Zheng retired in June 2005, but was detained for alleged corruption in December 2006. In early April, it emerged that Zheng had taken bribes of at least 5.5 million yuan (?357, 000) from certain Chinese pharmaceutical companies to approve their medicines.  

’Zheng’s fall is definitely good news, which will force the drug regulators pay more attention to the real quality of new drug application and not to take bribes,’ says Hou Dakun, president of Beijing-based pharmaceutical consulting firm KevinKing. 

Hao Heping, head of the agency’s medical equipment division, was sentenced to 15 year imprisonment in November 2006 for taking bribes. Cao Wenzhuang, who ran the medicine registry division of the SFDA, has also been arrested. 

Harassed by Zheng’s scandals, the SFDA has taken a series of steps to clean up its drug evaluation and approval process, including switching important positions every three years; re-evaluating formerly approved medicines; forbidding SFDA officials to join banquets relevant to their business; and banning them from accepting small gifts worth as little as 200 yuan (?13). 

’In the short term, the measures would stop those unqualified drug applications being approved,’ Hou told Chemistry World. ’However, the drugmakers’ struggle to get their generics ratified as new drugs could still create a strong incentive for them to bribe officials or seek other illegal strategies.’ 

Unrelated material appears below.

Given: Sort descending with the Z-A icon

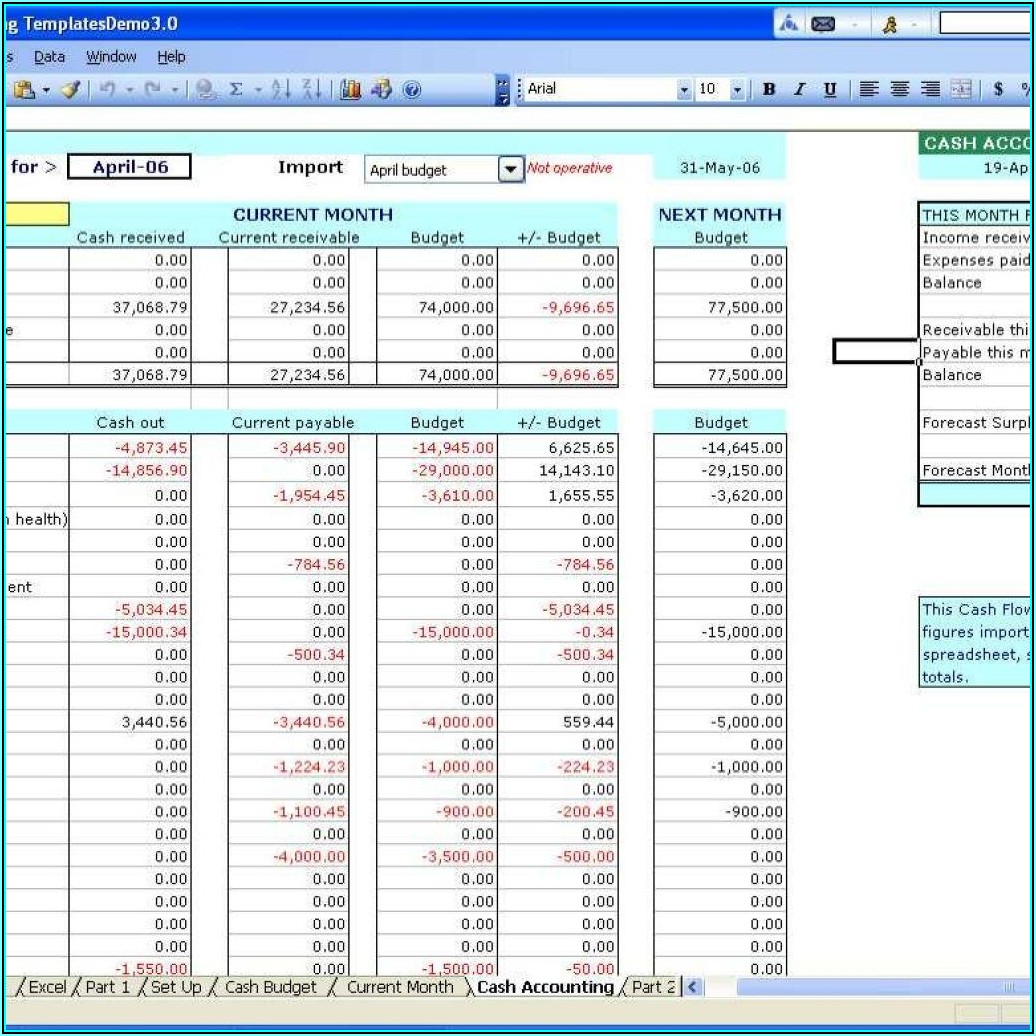Looking at the screenshot, I should point(311,90).
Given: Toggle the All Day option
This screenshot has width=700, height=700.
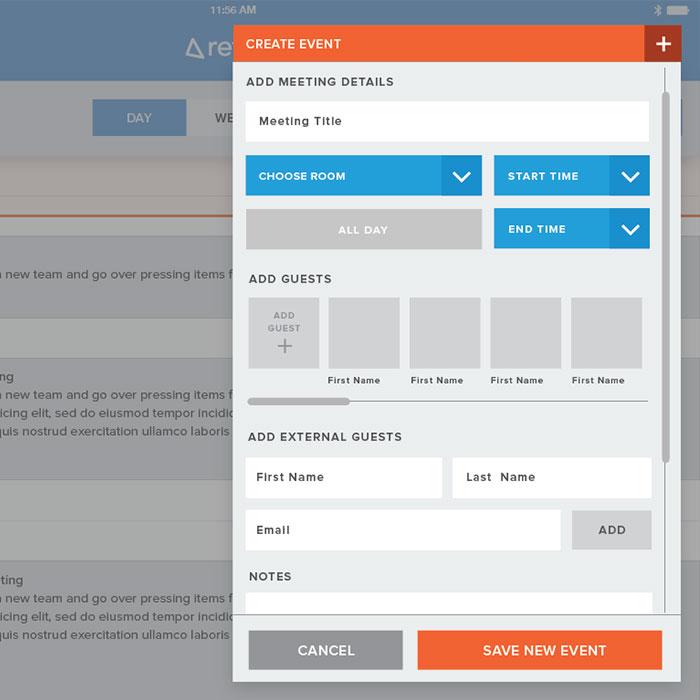Looking at the screenshot, I should (x=363, y=229).
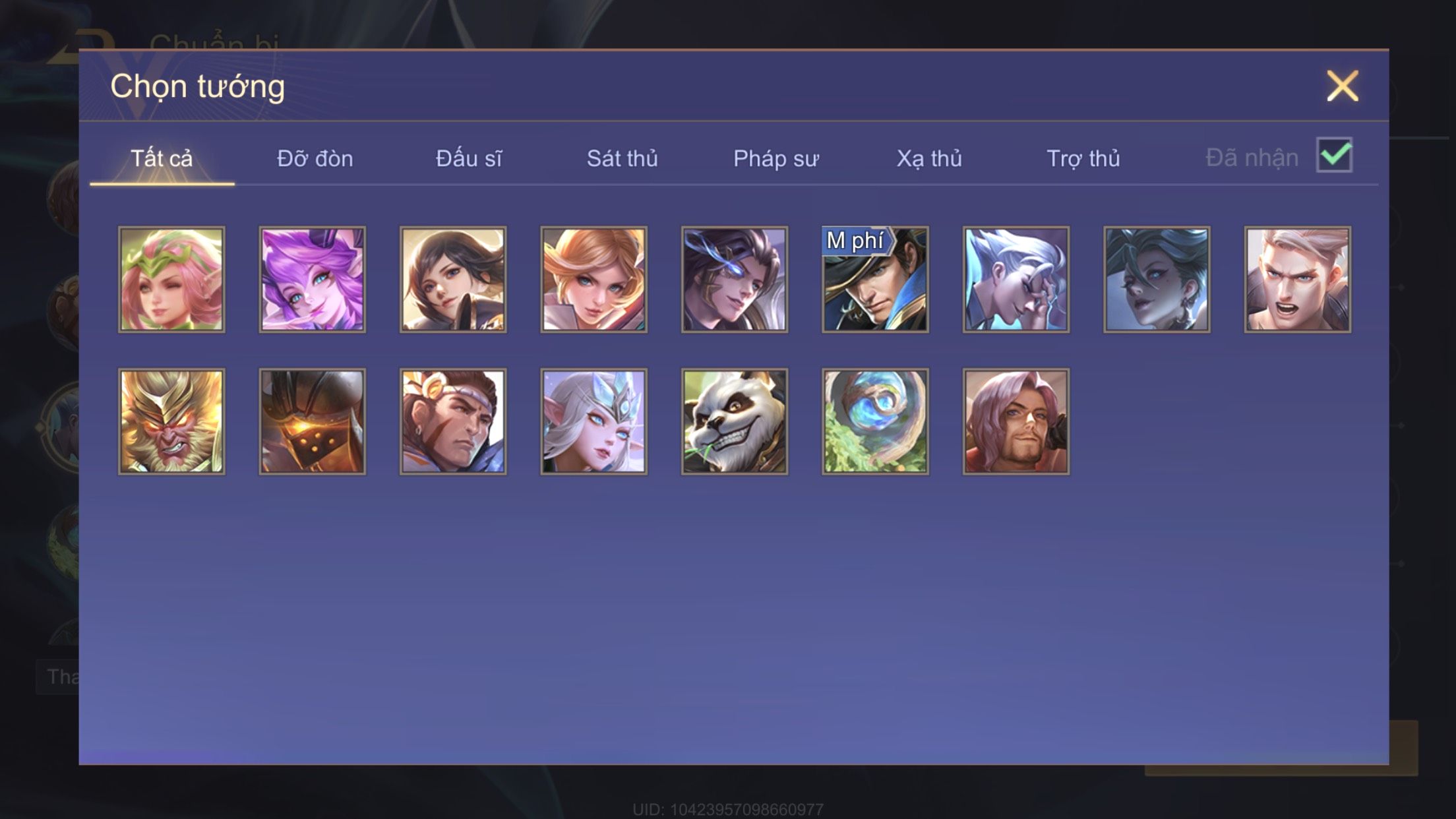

Although few of China’s medicines are based on new compounds and biologics, Chinese pharmaceutical firms have been successful in registering their medicines as new drugs by changing their dosages and brand names. The loose definition of what makes a new drug - and the looser regulation on application in the SFDA’s drug registration regulations - has allowed pharmaceutical companies to brand many of their products as new, giving them greater pricing power. 

Peng Zhaohui, chairman of Shenzhen Sibiono, which developed the world’s first commercialised gene therapy in 2003, believes most Chinese drugmakers do not have the capacity to develop genuinely new pharmaceutical compounds or biologics. ’The SFDA should hire experts from the US FDA and European drug regulatory agencies to help them make more scientific and operable measures,’ Peng said. 

The SFDA’s new head Shao Liming told media in late March that his agency is revising the Drug Registration Regulation to tighten the criteria for new drugs.  

But Yu Zailin, president of Beijing Weiming Fortune Drug Research, cautions the revision could further increase the power of SFDA officials and enable some corrupted officials to seek new interests. ’The SFDA also needs to be supervised,’ Yu said.